Con Dadda, ogni esperienza, anche la più semplice, si trasformava in un piccolo tesoro.

Era incredibile come, nella quotidianità, trovassimo conforto e sostegno reciproco.

Quell'amore che sentivo per lui si era radicato in ogni aspetto della mia esistenza, come se ogni paura, ogni ansia del passato, avesse lasciato il posto a una nuova fiducia.

La nostra routine era fatta di momenti autentici, piccoli gesti che rafforzavano il nostro legame.

C'erano mattine in cui mi svegliavo con l'aroma del caffè che lui preparava in silenzio, lasciandomi quei dieci minuti in più di sonno.

Oppure serate passate a parlare di tutto e di niente, ascoltando la pioggia cadere fuori dalla finestra.

Una sera, durante una cena con Simo, Richi e Jas, mi resi conto di quanto la mia vita fosse cambiata.

Guardavo quei volti sorridenti attorno al tavolo e mi sentivo grata per avere accanto persone che avevano condiviso con me ogni sfumatura di questa trasformazione.

Loro erano la mia famiglia, quella che avevo scelto e che mi aveva scelta.

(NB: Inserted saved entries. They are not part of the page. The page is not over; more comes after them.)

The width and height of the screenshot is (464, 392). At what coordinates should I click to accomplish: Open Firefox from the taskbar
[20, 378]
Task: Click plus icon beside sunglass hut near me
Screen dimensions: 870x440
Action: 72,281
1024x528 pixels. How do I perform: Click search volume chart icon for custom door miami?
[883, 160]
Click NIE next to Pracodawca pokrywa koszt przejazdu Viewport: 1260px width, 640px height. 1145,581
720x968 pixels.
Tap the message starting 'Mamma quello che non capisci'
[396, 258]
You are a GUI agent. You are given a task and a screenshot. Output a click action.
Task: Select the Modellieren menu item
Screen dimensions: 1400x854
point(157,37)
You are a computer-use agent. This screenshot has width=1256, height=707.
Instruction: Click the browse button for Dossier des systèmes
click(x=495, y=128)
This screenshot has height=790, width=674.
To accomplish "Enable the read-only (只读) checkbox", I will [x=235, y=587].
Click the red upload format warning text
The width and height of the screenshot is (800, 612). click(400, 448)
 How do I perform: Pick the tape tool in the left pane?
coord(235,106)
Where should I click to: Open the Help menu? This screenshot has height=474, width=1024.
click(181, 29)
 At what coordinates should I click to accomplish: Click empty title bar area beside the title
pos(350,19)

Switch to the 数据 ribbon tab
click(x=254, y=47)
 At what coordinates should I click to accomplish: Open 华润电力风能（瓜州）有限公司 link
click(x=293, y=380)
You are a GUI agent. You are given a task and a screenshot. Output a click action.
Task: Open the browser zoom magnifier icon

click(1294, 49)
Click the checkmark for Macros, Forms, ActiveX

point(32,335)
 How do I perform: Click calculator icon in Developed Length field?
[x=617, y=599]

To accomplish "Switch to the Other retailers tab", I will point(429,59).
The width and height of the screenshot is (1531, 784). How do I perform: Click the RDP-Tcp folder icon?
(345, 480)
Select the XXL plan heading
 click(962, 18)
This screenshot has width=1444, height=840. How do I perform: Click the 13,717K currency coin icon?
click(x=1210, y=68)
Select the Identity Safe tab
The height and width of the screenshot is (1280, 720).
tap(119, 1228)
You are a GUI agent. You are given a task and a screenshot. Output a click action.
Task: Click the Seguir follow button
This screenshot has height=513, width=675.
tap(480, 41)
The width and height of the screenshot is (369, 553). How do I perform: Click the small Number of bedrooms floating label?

In quel periodo, non sentii più il peso del passato gravare su di me.

Le notti passate abbracciata a Dadda, protetta e amata, erano diventate il mio rifugio sicuro.

Sapevo che il mio passato non avrebbe mai avuto il potere di togliermi il futuro che stavo costruendo.

Le ferite che avevo portato dentro di me si stavano lentamente cicatrizzando, e ogni sorriso, ogni risata, ogni momento condiviso con Dadda e gli amici era una piccola vittoria.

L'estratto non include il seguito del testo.